Reichtum und Rechtsbruch

So schlimm war's dann nicht – und wird es auch diesmal nicht werden, auch wenn es, im Jahr 2007, einen Unfall mit Todesfolgen gab. In Ermangelung handfester Delikte wurden beim letzten Österreich-Abstecher von der Polizei vor allem Bordapotheken und Pannendreiecke kontrolliert. Das Einzige, was raste, war schließlich die Menge auf dem Heldenplatz.

Der Ruch von Speed, Reichtum und Rechtsbruch ist vor allem eine Show, von den Initiatoren sorgfältig aufbereitet, seit dem ersten Durchgang 1999. Inhaber der Gumball-Lizenz ist eine Londoner PR-Agentur.
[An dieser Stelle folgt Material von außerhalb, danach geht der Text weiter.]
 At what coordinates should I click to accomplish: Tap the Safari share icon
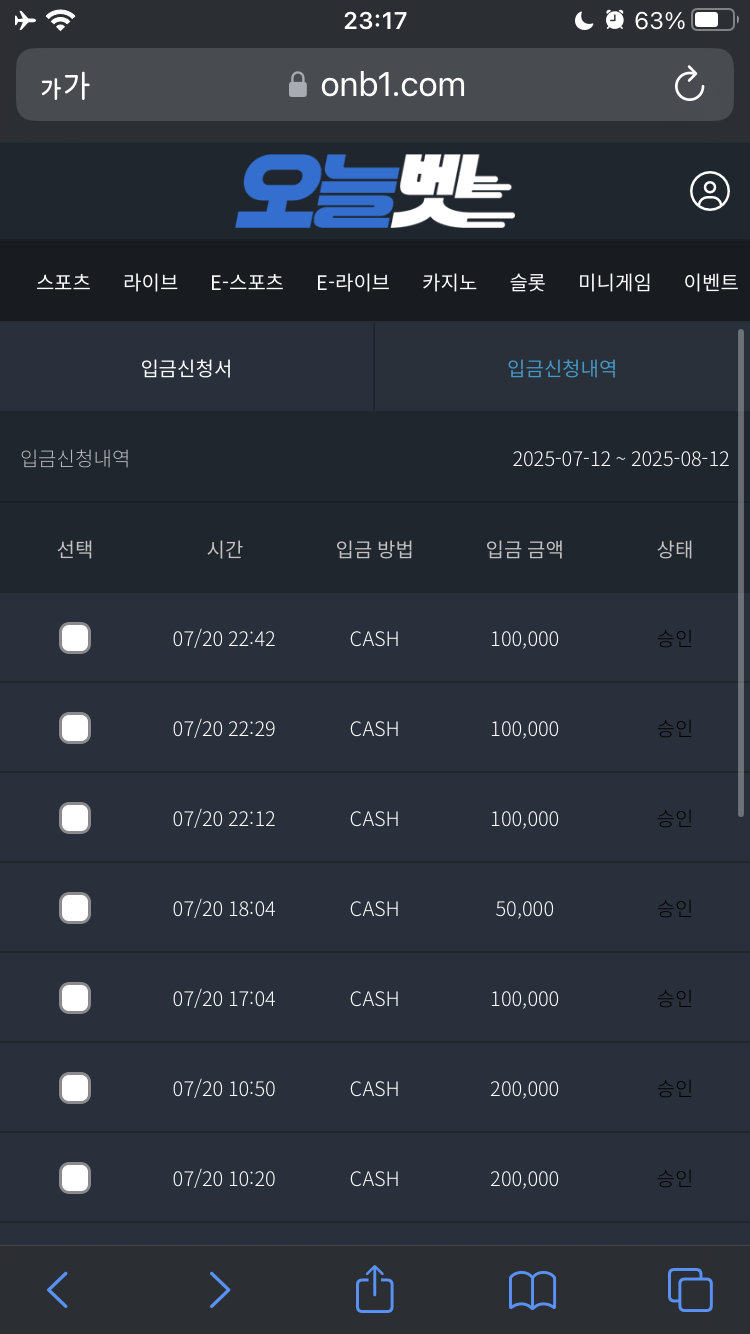(374, 1290)
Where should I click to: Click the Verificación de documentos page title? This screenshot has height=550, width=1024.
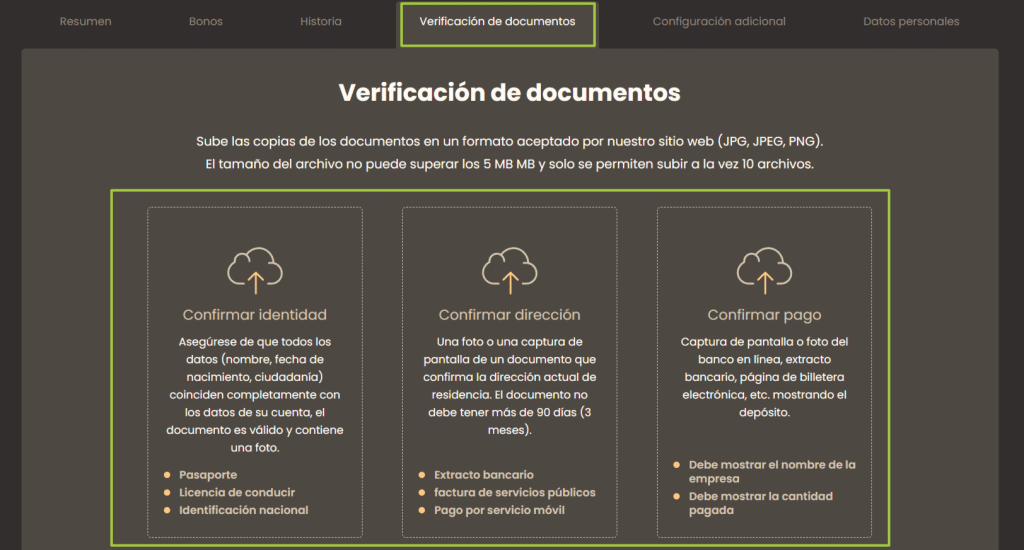(x=509, y=93)
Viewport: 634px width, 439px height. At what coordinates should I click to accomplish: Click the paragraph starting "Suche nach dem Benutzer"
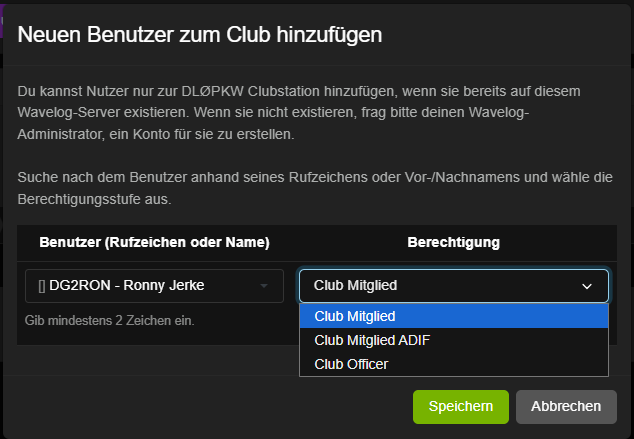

Man verdient an den Teilnahmegebühren – von rund 50.000 Euro pro Teilnehmer ist die Rede – und den Beiträgen der Sponsoren, ein Energydrink ist ebenso darunter wie ein Schweizer Hersteller teurer Uhren. Der Mythos illegaler Langstreckenrennnen stammt ursprünglich von den Cannonball-Rennen in den USA (als Klamauk verfilmt: „Am Highway ist die Hölle los“). Eine Auflehnung gegen neuartige Tempolimits, ging es in den frühen 1970ern von der Ost- an die Westküste, von New York nach L.A. Die Regeln? Gewonnen hatte, wer als Erster ankam. Den zahlenden Teilnehmern geht es aber weniger um den Thrill des überhöhten Tempos, den man anderweitig diskreter ausleben kann. Man stelle sich eher Menschen vor, die es fad finden, ein tolles Auto zu besitzen, wenn es keiner sieht.

Smartphone-Winken für Ferrari

Die Stadt Wien trifft der Besuch der bunten, lauten Boliden, die alle Startnummern tragen wie Rennwagen, auf dem falschen Fuß. Die grüne Hälfte der Stadtregierung müht sich nämlich gerade nach Kräften, Fahrradkultur zwischen Ring- und Höhenstraße zu etablieren. Mit ideologischem Aufgebot – und gegen oft erbitterten ideologischen Widerstand. Wie schrieb Michael Frank, langjähriger Wien-Korrespondent der „Süddeutschen Zeitung“: „Radler sind die nichtswürdigsten Kreaturen, die sich ein österreichischer Kraftfahrer denken kann.“ Der Anteil des Radverkehrs in der Bundeshauptstadt dümpelt derzeit bei sieben Prozent, mager gegen Städte wie München (mehr als das Doppelte), erst recht im Vergleich mit Bike-Mekkas wie Kopenhagen oder Amsterdam.

Insofern ist die Aufregung über ein Rennen wie Gumball hier mäßig. Mehr Ärger als röhrende Ferraris und Lamborghinis (die naturgemäß selten einen Stau bilden) entfachen bei vielen immer noch „Anarcho-Radler“. Und auch wenn bereits der Niedergang des Automobils ausgerufen wurde – zuletzt in dieser Zeitung –, zückt die Jugend, die sich angeblich nur noch für Smartphones interessiert, ebendiese, um im Gumball-Getümmel die rollenden Objekte der Begehrlichkeit festzuhalten. Die Fahrradwege sollen grüne Streifen bekommen, doch rote Teppiche wurden an diesem Abend den schnellen Autos ausgebreitet.

Auf einen Blick

Gumball 3000 ist eine 3000 Meilen lange Tour durch Europa, an der seit 1999 jährlich im Mai Besitzer hochkarätiger Autos und Supercars teilnehmen.

Donnerstagabend
machte das Auto- und Promi-Spektakel, das in Warschau startete, wieder in Wien Halt. Wieder dabei: Sänger David Hasselhoff.